The study compared the CVD risk profile of an Average American diet (AAD) with those of 4 cholesterol-lowering diets: an American Heart Association/National Cholesterol Education Program Step II diet and 3 diets high in MUFAs and including OO, peanut oil (PO), or peanuts and peanut butter (PPB). A randomized, double-blind, 5-period crossover study design with males and females (n = 22) was used.

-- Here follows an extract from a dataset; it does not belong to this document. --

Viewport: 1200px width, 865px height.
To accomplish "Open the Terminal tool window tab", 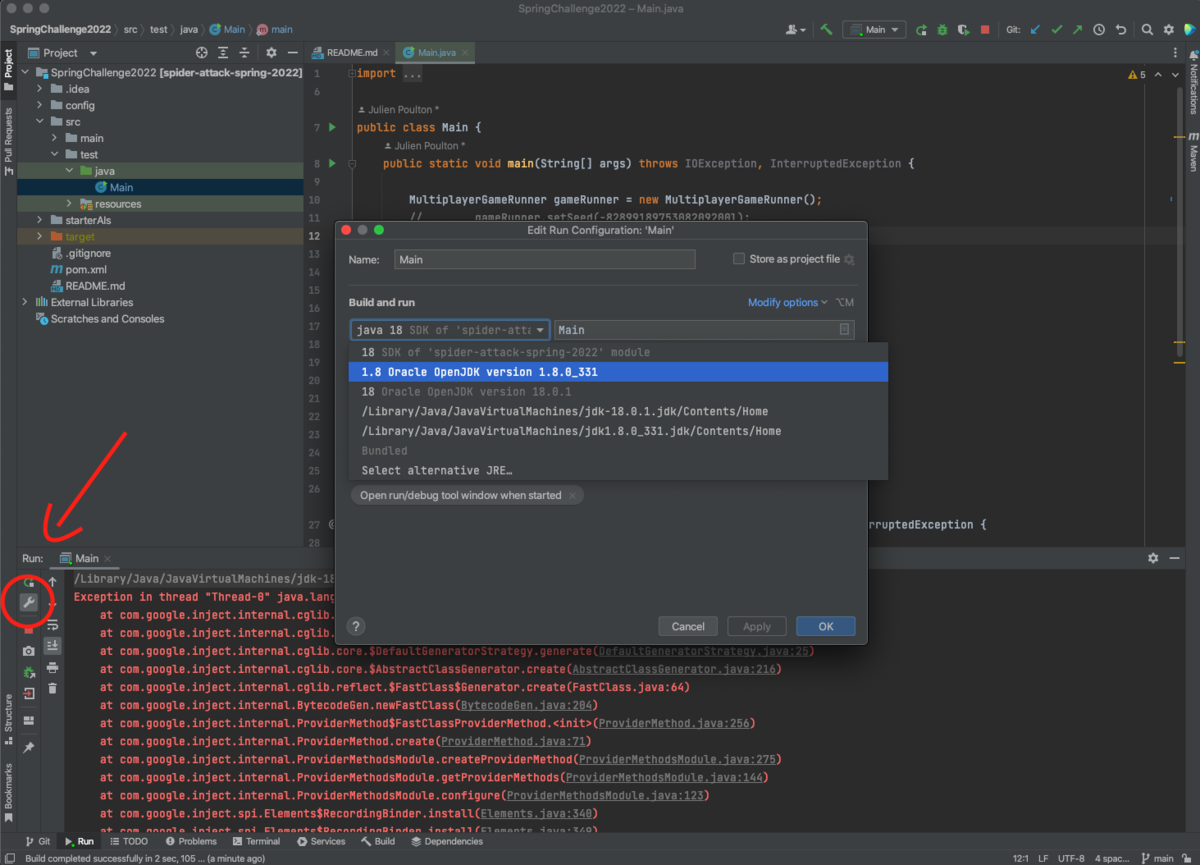I will (257, 841).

The results of the study showed that the high-MUFA diets reduced TC by 10% and LDL-C by 14%. This was comparable to the Step II diet. However, TAG concentrations were 13% lower in subjects on the high MUFA diets and 11% higher with Step II diets compared to the AAD. The Step II diet also resulted in 4% lower HDL-C levels. The high MUFA diets did not yield any decrease in HDL-C. The OO, PO, and PPB diets decreased CVD risk by an estimated 25%, 16%, and 21%, respectively, whereas the Step II diet lowered CVD risk by 12%. This study clearly showed that more favorable effects on blood lipids and CVD risk profile are achieved with diets containing high levels of MUFAs in comparison with diets characterized by low-fat and high-carbohydrate. The incorporation of CO in the diet in order to reduce CVD risk is supported by the results of this research.

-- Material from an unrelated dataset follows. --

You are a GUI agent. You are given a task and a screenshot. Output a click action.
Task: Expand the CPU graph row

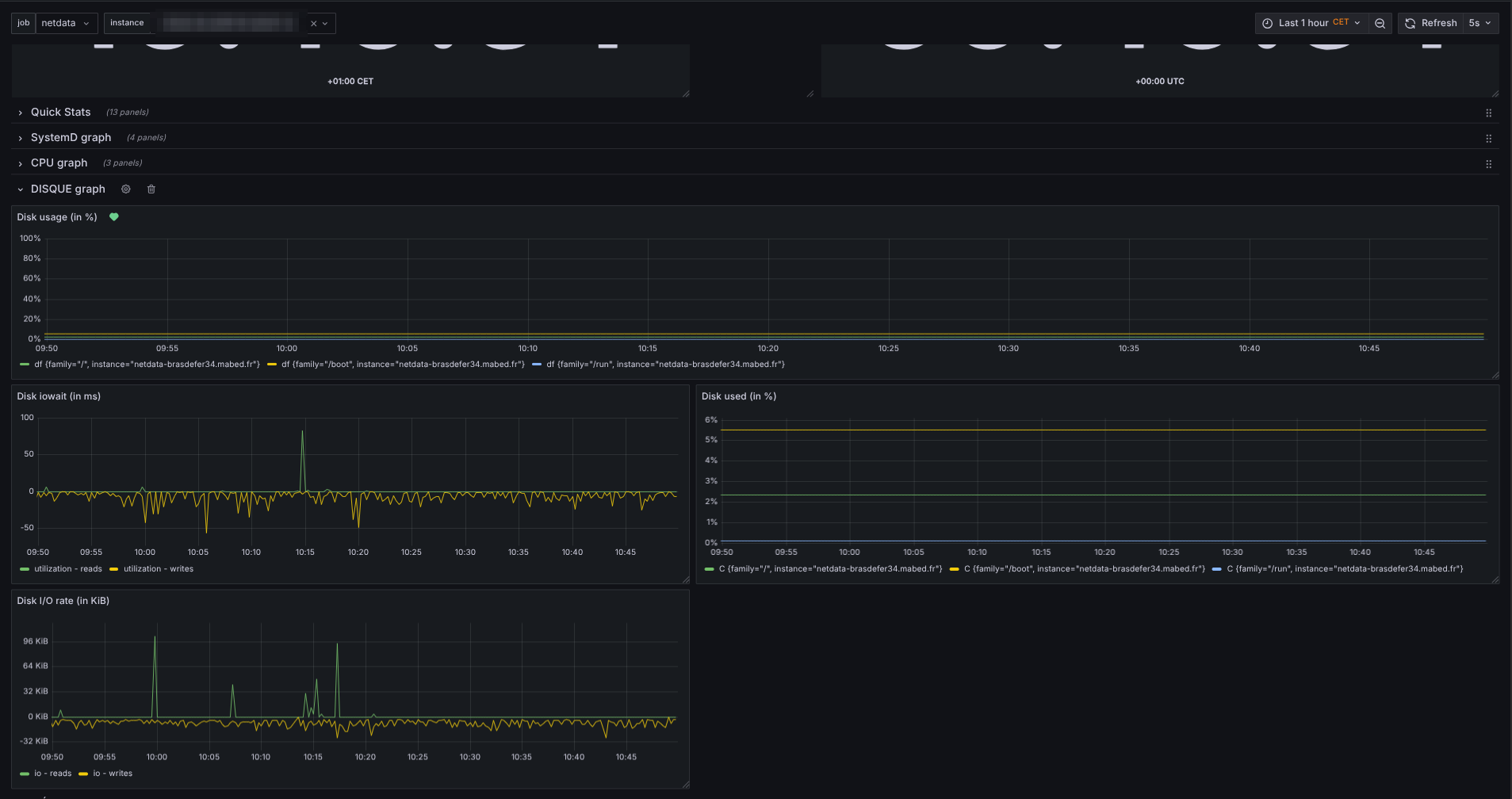point(59,163)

This publication also reviews current understanding of how monounsaturated fatty acids (MUFAs) affect risk for cardiovascular disease (CVD). This is a topic that has attracted considerable scientific interest, in large part because of uncertainty regarding whether MUFA or carbohydrate should be substituted for saturated fatty acids (SFAs) and the desirable quantity of MUFA to include in the diet. In the mid-1980s, investigators began to debate the question of the ideal substitute for SFA calories: carbohydrate or unsaturated fatty acids, specifically MUFAs under stable weight conditions. The results of a number of studies conducted to date indicate that although both diets lower total and low-density lipoprotein (LDL) cholesterol, the high-MUFA diet do not lower high-density lipoprotein (HDL) cholesterol or increase triglycerides, as do low-fat/carbohydrate-rich diet. Thus, a consensus has arisen to support the observations that HDL cholesterol levels are higher and triglycerides are lower on a high-MUFA than low-fat/carbohydrate-rich, blood cholesterol-lowering diet.

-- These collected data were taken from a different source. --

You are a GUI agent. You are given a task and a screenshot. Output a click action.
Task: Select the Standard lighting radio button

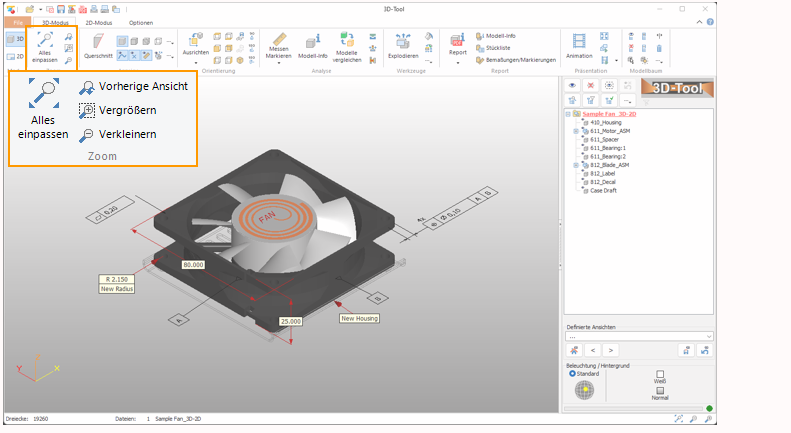[x=572, y=373]
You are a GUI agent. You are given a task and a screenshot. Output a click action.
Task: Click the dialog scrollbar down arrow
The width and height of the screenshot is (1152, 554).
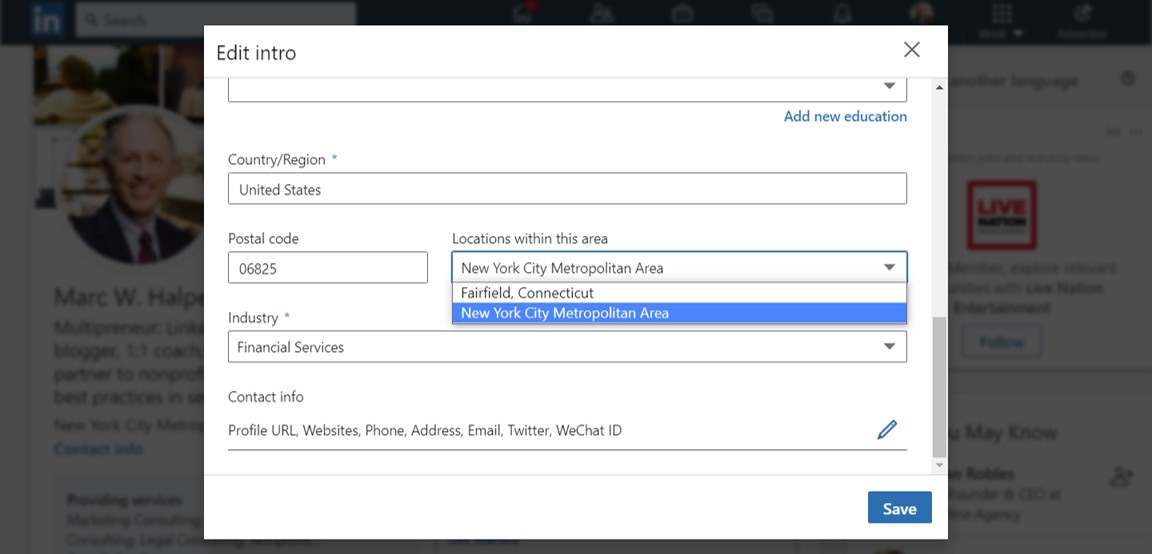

Several studies are reviewed including a meta-analysis of results of 14 studies published between 1983 and 1994. In this research, diets high in oils enriched in MUFA versus PUFA elicited similar effects on total, LDL, and HDL cholesterol, whereas the PUFA-enriched oil had a slight triglyceride-lowering effect. On the basis of existing evidence that compared the relative cholesterolemic effects of MUFA versus PUFA, for practical purposes, it seems to matter little which unsaturated fatty acid class replaces SFA in the diet. Thus, the cholesterolemic effects of MUFA versus PUFA substitution for dietary SFA are comparable. Studies have also shown that enrichment of the diet with MUFA at the expense of PUFA led to LDLs that were less susceptible to oxidation. It has not been established, however, whether in vitro oxidative susceptibility of LDL is related to atherogenesis or CHD risk.